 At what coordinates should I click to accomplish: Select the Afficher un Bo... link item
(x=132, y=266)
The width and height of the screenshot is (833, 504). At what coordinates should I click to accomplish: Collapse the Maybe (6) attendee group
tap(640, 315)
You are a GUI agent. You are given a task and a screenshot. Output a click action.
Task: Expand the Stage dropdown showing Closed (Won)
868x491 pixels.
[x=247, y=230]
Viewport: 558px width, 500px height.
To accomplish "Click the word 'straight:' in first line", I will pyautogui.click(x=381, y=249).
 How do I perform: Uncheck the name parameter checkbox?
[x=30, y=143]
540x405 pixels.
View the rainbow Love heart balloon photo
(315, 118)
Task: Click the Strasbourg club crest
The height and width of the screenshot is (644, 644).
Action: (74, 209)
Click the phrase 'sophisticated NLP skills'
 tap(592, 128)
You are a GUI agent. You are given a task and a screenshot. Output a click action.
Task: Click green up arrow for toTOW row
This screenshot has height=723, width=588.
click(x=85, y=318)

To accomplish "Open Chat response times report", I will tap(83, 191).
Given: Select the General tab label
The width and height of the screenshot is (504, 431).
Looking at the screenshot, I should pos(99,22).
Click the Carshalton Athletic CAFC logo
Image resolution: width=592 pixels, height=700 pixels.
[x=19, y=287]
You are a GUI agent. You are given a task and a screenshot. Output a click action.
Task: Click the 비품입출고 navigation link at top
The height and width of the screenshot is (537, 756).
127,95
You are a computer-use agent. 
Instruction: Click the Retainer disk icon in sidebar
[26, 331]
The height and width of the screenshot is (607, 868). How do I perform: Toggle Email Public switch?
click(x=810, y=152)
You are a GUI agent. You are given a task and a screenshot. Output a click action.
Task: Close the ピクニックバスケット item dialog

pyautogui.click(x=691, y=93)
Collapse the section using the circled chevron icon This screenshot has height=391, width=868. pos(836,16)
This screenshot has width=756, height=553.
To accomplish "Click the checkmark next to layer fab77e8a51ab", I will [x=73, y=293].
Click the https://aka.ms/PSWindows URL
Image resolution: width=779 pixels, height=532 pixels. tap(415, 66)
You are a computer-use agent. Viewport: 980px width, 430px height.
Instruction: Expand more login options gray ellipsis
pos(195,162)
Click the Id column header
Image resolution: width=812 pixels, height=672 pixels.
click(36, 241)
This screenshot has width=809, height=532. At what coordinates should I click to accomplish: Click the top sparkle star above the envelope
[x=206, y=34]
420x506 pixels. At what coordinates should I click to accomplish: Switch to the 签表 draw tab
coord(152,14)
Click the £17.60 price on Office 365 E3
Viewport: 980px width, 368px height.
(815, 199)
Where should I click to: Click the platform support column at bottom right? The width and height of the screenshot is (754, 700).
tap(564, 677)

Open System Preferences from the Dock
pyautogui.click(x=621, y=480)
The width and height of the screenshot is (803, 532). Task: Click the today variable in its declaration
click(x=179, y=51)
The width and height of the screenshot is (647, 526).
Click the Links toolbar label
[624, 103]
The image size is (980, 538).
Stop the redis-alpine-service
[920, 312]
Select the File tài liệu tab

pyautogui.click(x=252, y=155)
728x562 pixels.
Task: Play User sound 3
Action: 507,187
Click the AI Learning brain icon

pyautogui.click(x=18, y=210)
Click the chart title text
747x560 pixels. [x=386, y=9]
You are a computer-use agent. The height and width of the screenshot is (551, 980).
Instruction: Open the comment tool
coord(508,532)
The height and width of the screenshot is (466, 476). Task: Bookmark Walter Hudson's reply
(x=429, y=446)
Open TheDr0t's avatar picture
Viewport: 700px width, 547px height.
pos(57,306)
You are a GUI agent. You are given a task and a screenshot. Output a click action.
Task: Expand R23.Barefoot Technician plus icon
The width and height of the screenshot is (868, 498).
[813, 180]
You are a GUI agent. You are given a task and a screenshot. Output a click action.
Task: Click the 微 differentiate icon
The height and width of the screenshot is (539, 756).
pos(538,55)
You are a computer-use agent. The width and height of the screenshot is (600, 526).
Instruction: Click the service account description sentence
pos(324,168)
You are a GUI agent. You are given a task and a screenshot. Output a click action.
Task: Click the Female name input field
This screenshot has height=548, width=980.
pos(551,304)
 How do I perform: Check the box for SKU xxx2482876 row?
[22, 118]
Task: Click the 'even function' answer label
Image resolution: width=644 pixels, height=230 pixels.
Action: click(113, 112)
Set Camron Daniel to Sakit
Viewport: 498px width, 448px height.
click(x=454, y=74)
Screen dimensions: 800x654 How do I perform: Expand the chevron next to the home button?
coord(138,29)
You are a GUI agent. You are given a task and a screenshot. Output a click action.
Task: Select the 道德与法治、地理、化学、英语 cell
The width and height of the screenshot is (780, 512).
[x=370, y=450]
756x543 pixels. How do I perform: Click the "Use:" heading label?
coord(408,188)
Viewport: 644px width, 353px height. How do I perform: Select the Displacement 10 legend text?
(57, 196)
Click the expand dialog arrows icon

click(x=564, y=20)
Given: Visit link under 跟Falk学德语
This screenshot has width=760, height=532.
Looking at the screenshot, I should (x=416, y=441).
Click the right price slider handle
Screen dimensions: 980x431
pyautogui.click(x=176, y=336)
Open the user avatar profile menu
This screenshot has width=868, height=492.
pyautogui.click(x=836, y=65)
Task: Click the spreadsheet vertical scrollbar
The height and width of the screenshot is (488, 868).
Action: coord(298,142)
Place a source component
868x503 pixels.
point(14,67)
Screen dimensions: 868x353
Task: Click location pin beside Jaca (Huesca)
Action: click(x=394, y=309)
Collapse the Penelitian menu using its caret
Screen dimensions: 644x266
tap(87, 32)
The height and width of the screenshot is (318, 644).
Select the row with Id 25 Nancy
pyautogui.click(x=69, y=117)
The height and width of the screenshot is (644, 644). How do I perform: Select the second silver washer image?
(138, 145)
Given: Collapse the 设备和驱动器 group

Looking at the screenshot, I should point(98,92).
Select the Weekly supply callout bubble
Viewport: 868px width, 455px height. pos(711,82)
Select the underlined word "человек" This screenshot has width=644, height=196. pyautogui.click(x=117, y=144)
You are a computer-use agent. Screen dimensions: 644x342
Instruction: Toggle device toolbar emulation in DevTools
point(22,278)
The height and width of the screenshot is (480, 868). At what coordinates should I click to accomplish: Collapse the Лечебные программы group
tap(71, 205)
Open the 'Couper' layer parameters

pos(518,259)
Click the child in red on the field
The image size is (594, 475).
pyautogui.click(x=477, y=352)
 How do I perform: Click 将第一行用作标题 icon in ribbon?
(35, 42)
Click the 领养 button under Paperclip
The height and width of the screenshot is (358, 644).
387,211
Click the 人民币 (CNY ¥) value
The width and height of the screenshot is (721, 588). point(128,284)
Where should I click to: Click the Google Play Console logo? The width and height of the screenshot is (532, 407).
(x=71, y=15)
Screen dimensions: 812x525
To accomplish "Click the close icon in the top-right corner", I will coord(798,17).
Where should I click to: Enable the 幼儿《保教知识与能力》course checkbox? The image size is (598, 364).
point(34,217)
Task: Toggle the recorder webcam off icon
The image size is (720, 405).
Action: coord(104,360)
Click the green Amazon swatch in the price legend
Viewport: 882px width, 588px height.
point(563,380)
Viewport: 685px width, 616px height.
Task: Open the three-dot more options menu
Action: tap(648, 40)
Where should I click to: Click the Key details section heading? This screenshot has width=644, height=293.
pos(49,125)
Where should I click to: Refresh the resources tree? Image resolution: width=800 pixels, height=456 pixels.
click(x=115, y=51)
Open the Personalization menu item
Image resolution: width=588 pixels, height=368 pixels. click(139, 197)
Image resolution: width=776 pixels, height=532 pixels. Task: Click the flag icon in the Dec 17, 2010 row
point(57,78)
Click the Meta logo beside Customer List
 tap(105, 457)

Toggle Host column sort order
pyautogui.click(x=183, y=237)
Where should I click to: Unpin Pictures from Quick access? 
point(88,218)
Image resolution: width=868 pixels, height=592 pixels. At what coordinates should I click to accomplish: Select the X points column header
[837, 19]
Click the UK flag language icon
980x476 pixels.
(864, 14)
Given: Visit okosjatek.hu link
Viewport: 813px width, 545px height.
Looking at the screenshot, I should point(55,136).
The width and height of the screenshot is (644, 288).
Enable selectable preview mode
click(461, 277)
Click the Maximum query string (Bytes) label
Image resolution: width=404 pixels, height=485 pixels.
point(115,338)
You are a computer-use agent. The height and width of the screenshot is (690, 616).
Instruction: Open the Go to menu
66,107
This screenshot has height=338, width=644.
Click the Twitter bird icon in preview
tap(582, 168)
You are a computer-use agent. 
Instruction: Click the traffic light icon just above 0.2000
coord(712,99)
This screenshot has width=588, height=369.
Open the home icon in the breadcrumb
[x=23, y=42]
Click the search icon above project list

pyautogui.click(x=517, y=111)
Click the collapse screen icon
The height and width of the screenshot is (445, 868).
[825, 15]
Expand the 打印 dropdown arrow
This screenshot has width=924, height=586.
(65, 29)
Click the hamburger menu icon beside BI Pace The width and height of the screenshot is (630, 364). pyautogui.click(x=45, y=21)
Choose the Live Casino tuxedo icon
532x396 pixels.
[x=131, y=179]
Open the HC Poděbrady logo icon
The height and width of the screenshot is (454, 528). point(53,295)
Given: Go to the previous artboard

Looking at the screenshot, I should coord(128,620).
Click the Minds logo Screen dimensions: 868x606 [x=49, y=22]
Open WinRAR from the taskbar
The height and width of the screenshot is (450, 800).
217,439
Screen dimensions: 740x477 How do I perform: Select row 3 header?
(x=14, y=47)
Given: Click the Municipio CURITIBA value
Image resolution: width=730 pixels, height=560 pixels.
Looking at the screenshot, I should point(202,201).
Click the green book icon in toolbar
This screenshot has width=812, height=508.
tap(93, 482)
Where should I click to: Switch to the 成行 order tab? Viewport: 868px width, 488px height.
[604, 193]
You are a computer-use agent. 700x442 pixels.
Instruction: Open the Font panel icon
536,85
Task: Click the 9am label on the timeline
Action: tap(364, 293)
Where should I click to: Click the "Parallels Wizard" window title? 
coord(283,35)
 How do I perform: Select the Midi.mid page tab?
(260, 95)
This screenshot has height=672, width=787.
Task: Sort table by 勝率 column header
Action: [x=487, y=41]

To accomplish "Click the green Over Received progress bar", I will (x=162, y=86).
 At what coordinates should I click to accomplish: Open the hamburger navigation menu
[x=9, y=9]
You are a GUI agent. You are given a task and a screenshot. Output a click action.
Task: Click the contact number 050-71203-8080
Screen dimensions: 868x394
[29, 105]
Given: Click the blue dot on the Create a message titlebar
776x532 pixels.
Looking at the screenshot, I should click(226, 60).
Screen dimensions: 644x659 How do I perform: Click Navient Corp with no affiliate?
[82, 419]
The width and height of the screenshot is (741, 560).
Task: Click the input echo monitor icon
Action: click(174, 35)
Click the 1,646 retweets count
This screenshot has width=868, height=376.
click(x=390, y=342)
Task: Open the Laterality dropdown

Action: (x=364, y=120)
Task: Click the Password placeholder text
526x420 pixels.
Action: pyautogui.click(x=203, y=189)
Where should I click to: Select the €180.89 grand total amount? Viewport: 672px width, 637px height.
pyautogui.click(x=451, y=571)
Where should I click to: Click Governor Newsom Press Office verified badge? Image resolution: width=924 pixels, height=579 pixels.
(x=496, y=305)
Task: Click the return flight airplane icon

##############################

**What you need to do:**
Checking each line above, count the ones that hold the word "will" and state the total alone.

**Solved problem:**
5